I've come across two HBase clusters where writes have been extremely fast and reads extremely slow. Note: these reads were not full scans (which would unsurprisingly be slow) but batched get() calls.

This post is about making HBase read things faster. "The rule of thumb is to have your hot data set in RAM. Does not fit? Increase RAM, increase # of servers." (from here).

How much data?

Check how big the HBase table is

hadoop fs -du -h  /hbase/data/default/ 

Compression

The more compressed your data, the more likely it is that it will all fit into RAM. Compressing data in the cache may increase CPU usages but reduce IO. You can check which native libraries Hadoop knows about with:

hadoop/bin/hadoop checknative -a

but note: "If the native libs are NOT present, you will see lots of Got brand-new compressor reports in your logs" (from here).

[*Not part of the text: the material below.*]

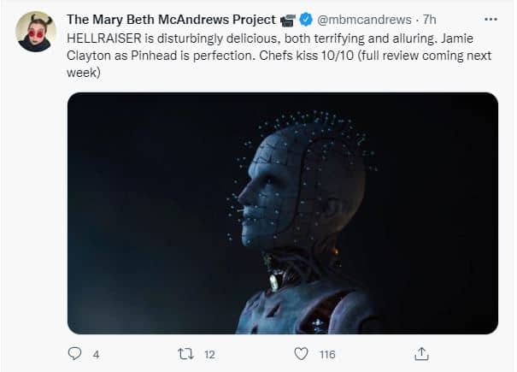Viewport: 517px width, 372px height.
Task: Click the word 'week)' in tweet text
Action: 84,73
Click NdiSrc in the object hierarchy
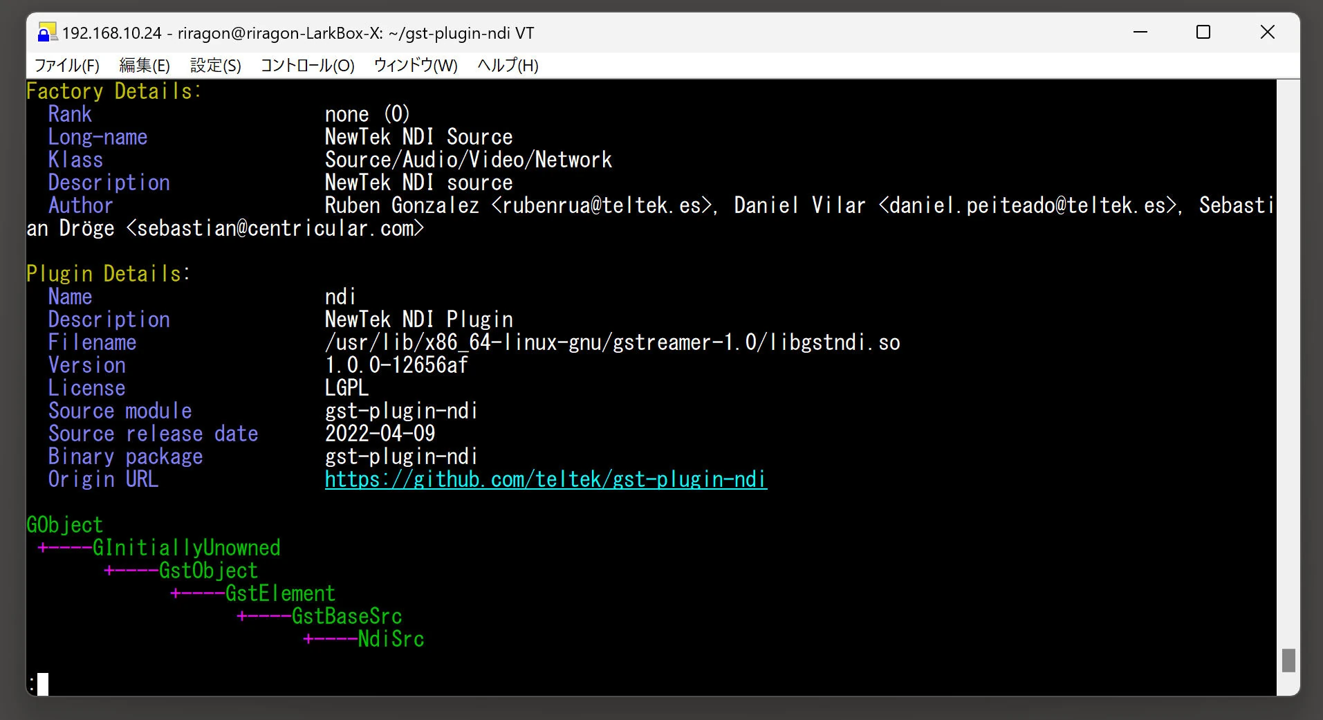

Wait for the cache to fill

It takes time for the cache to be populated. Run vmstat (on Unix-like OSs) and watch the number of blocks read (bi). It will be large to begin with (thousands or tens of thousands) then shrinks after the app has been running for a while, down to basically zero.

You can watch the progress in the region server's logs:

$ grep "BucketCacheStatsExecutor" hbase/logs/hbase-ubuntu-regionserver-ip-172-30-0-139.log
2017-08-23 09:15:28,192 INFO  [BucketCacheStatsExecutor] bucket.BucketCache: failedBlockAdditions=0, totalSize=5.86 GB, freeSize=4.28 GB, usedSize=1.58 GB, cacheSize=1.56 GB, accesses=49844, hits=2231, IOhitsPerSecond=7, IOTimePerHit=0.03, hitRatio=4.48%, cachingAccesses=49844, cachingHits=2231, cachingHitsRatio=4.48%, evictions=0, evicted=0, evictedPerRun=NaN
2017-08-23 09:20:28,192 INFO  [BucketCacheStatsExecutor] bucket.BucketCache: failedBlockAdditions=0, totalSize=5.86 GB, freeSize=837.15 MB, usedSize=5.04 GB, cacheSize=4.97 GB, accesses=150478, hits=33665, IOhitsPerSecond=104, IOTimePerHit=0.03, hitRatio=22.37%, cachingAccesses=150478, cachingHits=33665, cachingHitsRatio=22.37%, evictions=1, evicted=13644, evictedPerRun=13644.0
2017-08-23 09:25:28,192 INFO  [BucketCacheStatsExecutor] bucket.BucketCache: failedBlockAdditions=5, totalSize=5.86 GB, freeSize=552.66 MB, usedSize=5.32 GB, cacheSize=5.25 GB, accesses=299660, hits=95870, IOhitsPerSecond=207, IOTimePerHit=0.03, hitRatio=31.99%, cachingAccesses=299660, cachingHits=95870, cachingHitsRatio=31.99%, evictions=7, evicted=95977, evictedPerRun=13711.0

Types of caches

There are two types of caches: memcache and blockcache. The memcache is write-through cache. the blockcache is for read-only access.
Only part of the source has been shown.